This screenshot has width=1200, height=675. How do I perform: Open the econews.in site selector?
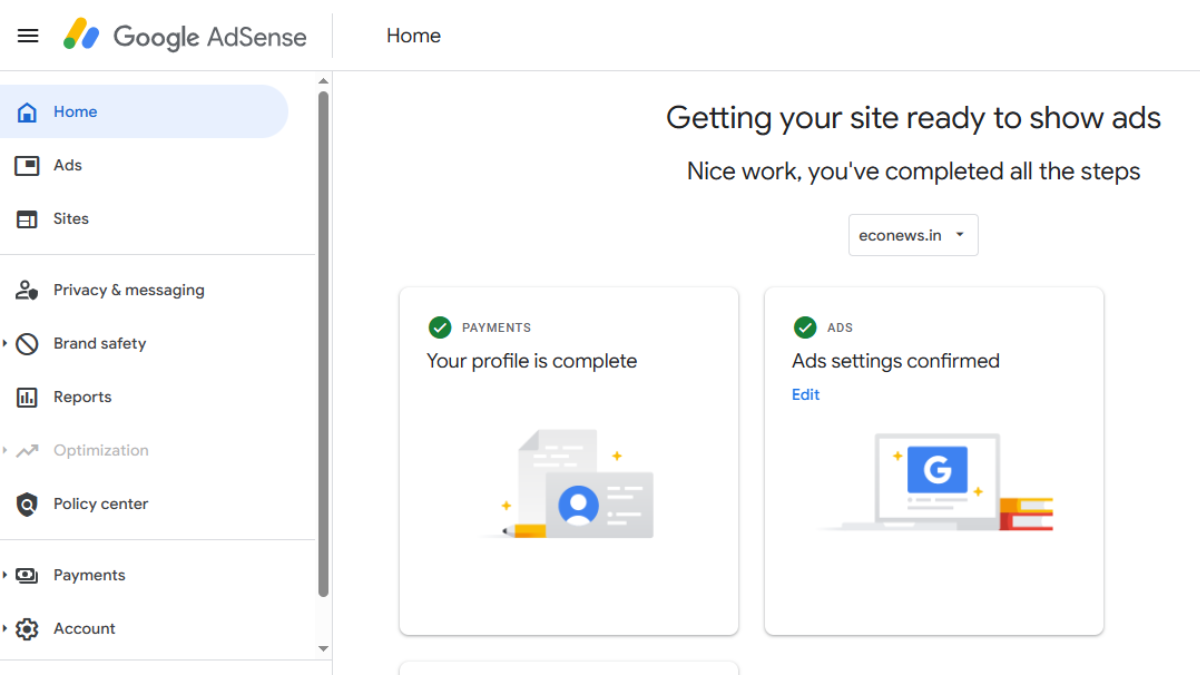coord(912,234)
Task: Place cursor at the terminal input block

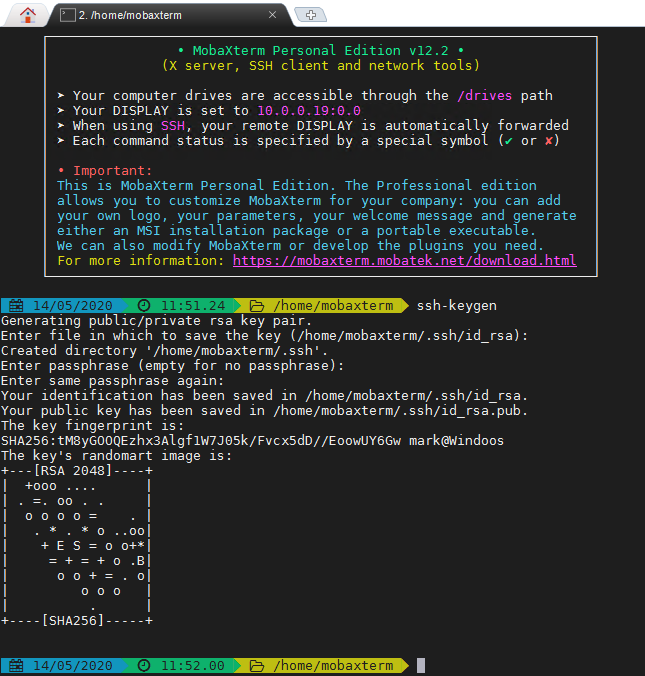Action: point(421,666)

...

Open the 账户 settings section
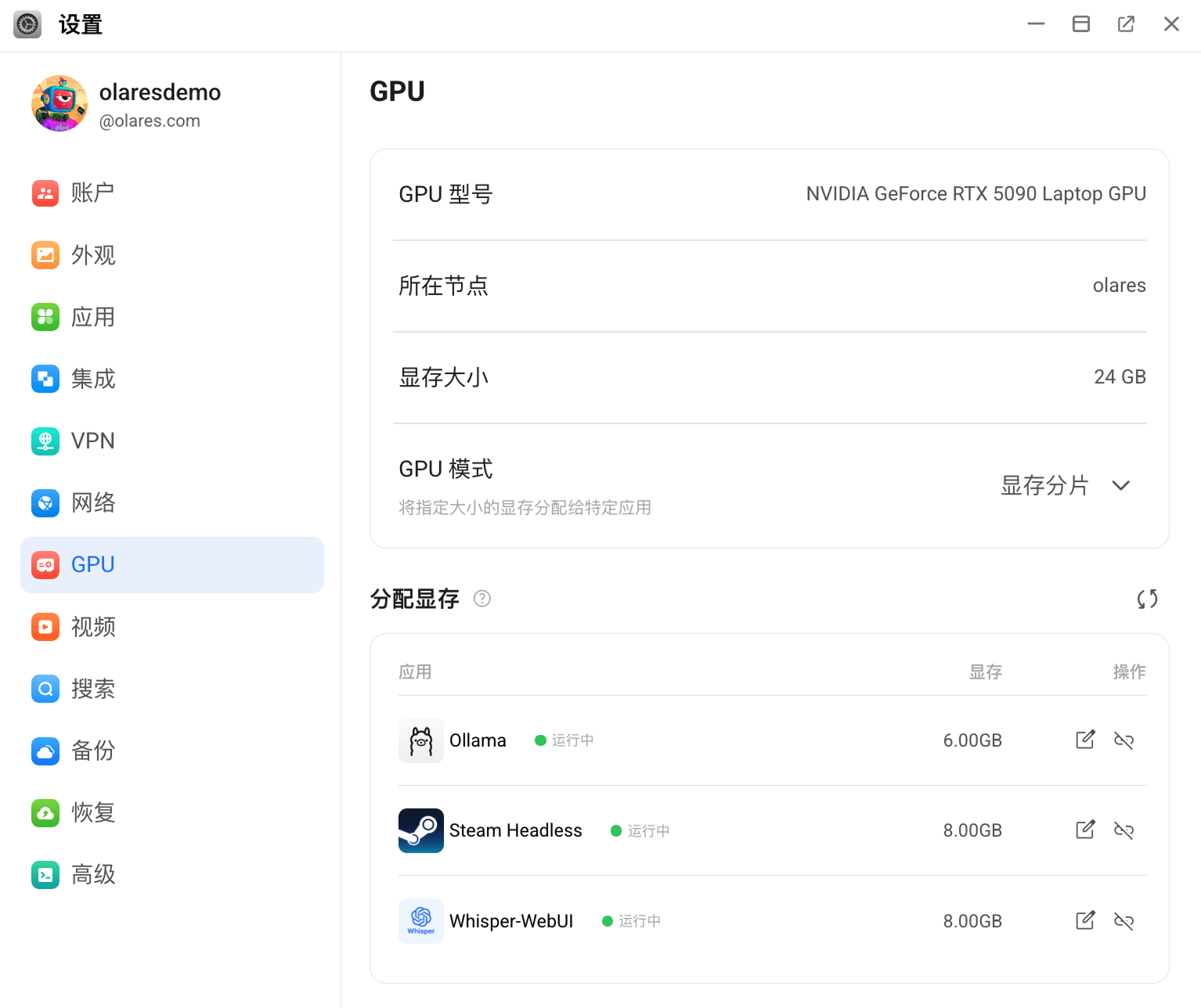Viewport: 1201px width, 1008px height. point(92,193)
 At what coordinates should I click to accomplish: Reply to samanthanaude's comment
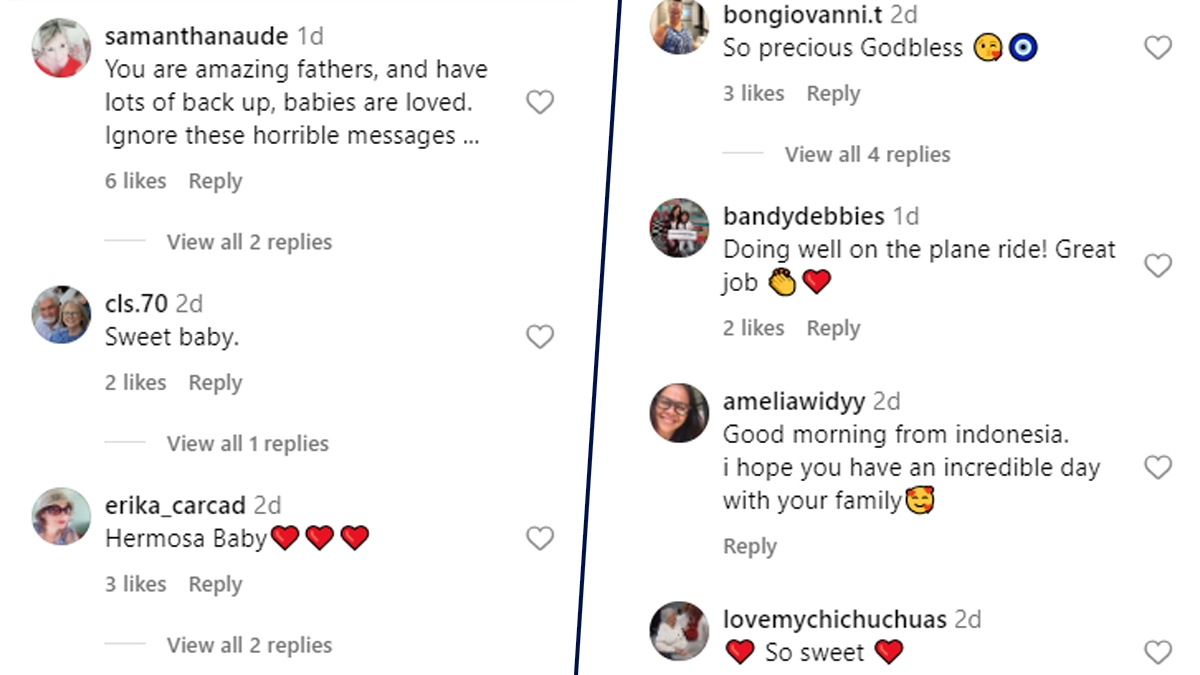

◆ What the task requires ◆
Give again, exactly as written above, each line from the one that has "Open the 账户 settings section" to the one that has "At what coordinates", both included; omit the pictures.

◆ Output for this exercise ◆
Open the 账户 settings section
Viewport: 1201px width, 1008px height. point(92,193)
 At what coordinates should I click to accomplish: Reply to samanthanaude's comment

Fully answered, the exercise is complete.